- _Exercise details_
Can you give these entries again with every "GUI agent" swapped for "screen agent" and nothing else changed?

- _Records supplied_
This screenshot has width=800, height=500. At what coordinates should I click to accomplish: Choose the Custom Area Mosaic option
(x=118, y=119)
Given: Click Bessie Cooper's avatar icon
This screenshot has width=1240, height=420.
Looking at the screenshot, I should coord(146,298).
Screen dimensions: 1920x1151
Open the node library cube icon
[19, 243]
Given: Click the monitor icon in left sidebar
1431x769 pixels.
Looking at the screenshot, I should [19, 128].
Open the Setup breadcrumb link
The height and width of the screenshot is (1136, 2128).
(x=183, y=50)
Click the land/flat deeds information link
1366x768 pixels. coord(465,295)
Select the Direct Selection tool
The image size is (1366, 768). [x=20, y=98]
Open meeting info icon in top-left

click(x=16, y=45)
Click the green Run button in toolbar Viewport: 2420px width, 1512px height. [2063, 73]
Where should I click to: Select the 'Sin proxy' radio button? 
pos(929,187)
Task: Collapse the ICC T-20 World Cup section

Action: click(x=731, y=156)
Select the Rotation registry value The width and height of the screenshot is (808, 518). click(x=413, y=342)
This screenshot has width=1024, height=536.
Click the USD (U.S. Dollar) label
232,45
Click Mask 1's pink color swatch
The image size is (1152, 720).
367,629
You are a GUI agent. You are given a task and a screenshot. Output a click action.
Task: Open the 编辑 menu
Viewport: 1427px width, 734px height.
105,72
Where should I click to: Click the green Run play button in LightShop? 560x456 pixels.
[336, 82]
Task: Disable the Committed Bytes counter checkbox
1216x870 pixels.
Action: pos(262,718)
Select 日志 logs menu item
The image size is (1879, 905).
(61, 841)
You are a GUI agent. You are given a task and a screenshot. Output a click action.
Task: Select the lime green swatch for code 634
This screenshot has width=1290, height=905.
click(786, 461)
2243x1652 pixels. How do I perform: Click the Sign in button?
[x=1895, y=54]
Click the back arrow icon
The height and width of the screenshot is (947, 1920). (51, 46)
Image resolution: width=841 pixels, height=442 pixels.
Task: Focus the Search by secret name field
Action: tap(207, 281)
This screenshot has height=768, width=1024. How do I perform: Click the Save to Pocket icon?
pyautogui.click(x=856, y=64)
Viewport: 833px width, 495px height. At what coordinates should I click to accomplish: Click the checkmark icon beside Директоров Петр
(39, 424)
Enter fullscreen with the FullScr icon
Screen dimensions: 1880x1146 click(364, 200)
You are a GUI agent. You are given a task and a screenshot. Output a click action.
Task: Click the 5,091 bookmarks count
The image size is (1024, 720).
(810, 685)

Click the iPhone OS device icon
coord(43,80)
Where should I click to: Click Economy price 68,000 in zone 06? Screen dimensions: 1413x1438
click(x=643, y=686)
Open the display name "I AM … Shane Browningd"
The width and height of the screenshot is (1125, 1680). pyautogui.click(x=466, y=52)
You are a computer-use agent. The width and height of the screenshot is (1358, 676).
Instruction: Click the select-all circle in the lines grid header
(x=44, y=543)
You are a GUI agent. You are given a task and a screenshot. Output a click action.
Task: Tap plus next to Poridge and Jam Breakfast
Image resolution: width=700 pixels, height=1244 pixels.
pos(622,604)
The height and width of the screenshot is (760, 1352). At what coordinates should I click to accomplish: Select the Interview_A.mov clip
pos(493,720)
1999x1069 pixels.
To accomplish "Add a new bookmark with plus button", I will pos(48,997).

- _Response below_
This screenshot has width=800, height=500. At what coordinates should I click to accomplish: Choose the Custom Area Mosaic option
(x=118, y=119)
Given: Click Bessie Cooper's avatar icon
This screenshot has width=1240, height=420.
Looking at the screenshot, I should coord(146,298).
Screen dimensions: 1920x1151
Open the node library cube icon
[19, 243]
Given: Click the monitor icon in left sidebar
1431x769 pixels.
Looking at the screenshot, I should [19, 128].
Open the Setup breadcrumb link
The height and width of the screenshot is (1136, 2128).
(x=183, y=50)
Click the land/flat deeds information link
1366x768 pixels. coord(465,295)
Select the Direct Selection tool
The image size is (1366, 768). [x=20, y=98]
Open meeting info icon in top-left

click(x=16, y=45)
Click the green Run button in toolbar Viewport: 2420px width, 1512px height. [2063, 73]
Where should I click to: Select the 'Sin proxy' radio button? 
pos(929,187)
Task: Collapse the ICC T-20 World Cup section

Action: click(x=731, y=156)
Select the Rotation registry value The width and height of the screenshot is (808, 518). click(x=413, y=342)
This screenshot has width=1024, height=536.
Click the USD (U.S. Dollar) label
232,45
Click Mask 1's pink color swatch
The image size is (1152, 720).
367,629
You are a screen agent. You are given a task and a screenshot. Output a click action.
Task: Open the 编辑 menu
Viewport: 1427px width, 734px height.
105,72
Where should I click to: Click the green Run play button in LightShop? 560x456 pixels.
[336, 82]
Task: Disable the Committed Bytes counter checkbox
1216x870 pixels.
Action: pos(262,718)
Select 日志 logs menu item
The image size is (1879, 905).
(61, 841)
You are a screen agent. You are given a task and a screenshot. Output a click action.
Task: Select the lime green swatch for code 634
This screenshot has width=1290, height=905.
click(786, 461)
2243x1652 pixels. How do I perform: Click the Sign in button?
[x=1895, y=54]
Click the back arrow icon
The height and width of the screenshot is (947, 1920). (51, 46)
Image resolution: width=841 pixels, height=442 pixels.
Task: Focus the Search by secret name field
Action: tap(207, 281)
This screenshot has height=768, width=1024. How do I perform: Click the Save to Pocket icon?
pyautogui.click(x=856, y=64)
Viewport: 833px width, 495px height. At what coordinates should I click to accomplish: Click the checkmark icon beside Директоров Петр
(39, 424)
Enter fullscreen with the FullScr icon
Screen dimensions: 1880x1146 click(364, 200)
You are a screen agent. You are given a task and a screenshot. Output a click action.
Task: Click the 5,091 bookmarks count
The image size is (1024, 720).
(810, 685)

Click the iPhone OS device icon
coord(43,80)
Where should I click to: Click Economy price 68,000 in zone 06? Screen dimensions: 1413x1438
click(x=643, y=686)
Open the display name "I AM … Shane Browningd"
The width and height of the screenshot is (1125, 1680). pyautogui.click(x=466, y=52)
You are a computer-use agent. The width and height of the screenshot is (1358, 676).
Instruction: Click the select-all circle in the lines grid header
(x=44, y=543)
You are a screen agent. You are given a task and a screenshot. Output a click action.
Task: Tap plus next to Poridge and Jam Breakfast
Image resolution: width=700 pixels, height=1244 pixels.
pos(622,604)
The height and width of the screenshot is (760, 1352). At what coordinates should I click to accomplish: Select the Interview_A.mov clip
pos(493,720)
1999x1069 pixels.
To accomplish "Add a new bookmark with plus button", I will pos(48,997).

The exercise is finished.